Campaigning during a pandemic will be a different experience than in previous election cycles, Rice said, and she plans to communicate with voters by working the phones and having one-on-one conversations.
“We’re going to be very careful and I want people to be safe and healthy,” said Rice, who identified getting through the pandemic as one of her top priorities. “Obviously, common sense and safety precludes having large gatherings but we’ll see what happens in the next few months. Hopefully we round this corner, the vaccines get out and maybe we’ll be having a different conversation.”
Once the immediate threat of Covid-19 is diminished, Rice said she still plans to continue looking for ways to provide support for businesses that have suffered during the pandemic and highlighted the ongoing need for funding for the public health system.
“This could be something that we may have to deal with again,” she said. “We just have to be better prepared.”
Aside from surviving the pandemic, Rice has also made a campaign pledge to make St. Pete the “education city” with the goal of creating universal pre-kindergarten and free two-year community college and technical programs during her first term as mayor.

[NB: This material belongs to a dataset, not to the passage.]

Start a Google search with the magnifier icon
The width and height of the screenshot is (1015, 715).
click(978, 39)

“We know we can’t always count on state efforts to prioritize and ensure student success,” Rice said. “Our city needs to take a more active role in making sure our children start off with the tools they need to graduate high school and pursue additional education or job training if they desire.”
In addition to her support for education, Rice, who currently serves as an executive member of the board of directors for Tampa Bay Water and the chair of Forward Pinellas, has been an advocate for environmental issues, historic preservation, creating stronger neighborhoods and increasing affordable housing.

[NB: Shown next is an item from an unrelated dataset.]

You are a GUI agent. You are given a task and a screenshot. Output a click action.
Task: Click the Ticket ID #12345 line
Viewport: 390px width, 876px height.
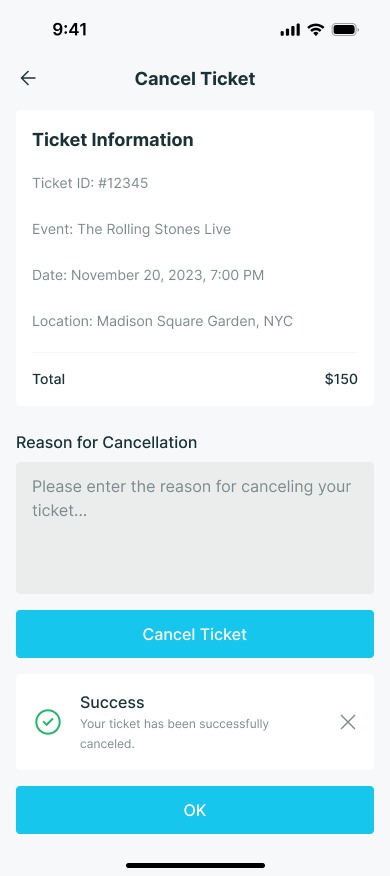[x=90, y=183]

“As we grow, we want to make sure that we grow in a way that protects our authenticity, our specialness, and our affordability in a way that lifts up all neighborhoods and provides opportunities for everyone,” she said. “As the future mayor, I am dedicated to that, and I think it’s one of the most important challenges we face. And I suspect it’s going to be one of the main things we talk about on the campaign trail.”
In terms of the campaign itself, Rice has already raised more than $224,000 through her Friends of Darden Rice political committee. She didn’t identify any endorsements yet but said she will be rolling them out in the future. And while she “greatly respects” Congressman Charlie Crist and Councilwoman Lisa Wheeler-Bowman, both of who have endorsed her opponent, former county commissioner Ken Welch, she said “their voices are no more or no less important than teachers, artists, plumbers and retirees that make St. Pete home.”
Other candidates seeking the mayoral seat include former state representative Wengay “Newt” Newton and Michael Ingram, a political science major at USF. Due to term limits, Mayor Rick Kriseman will not run again. A primary election will be held Aug. 24. If none of the candidates gets more than half the vote, the top two will advance to the Nov. 2 general election. The winner will take office in January 2022.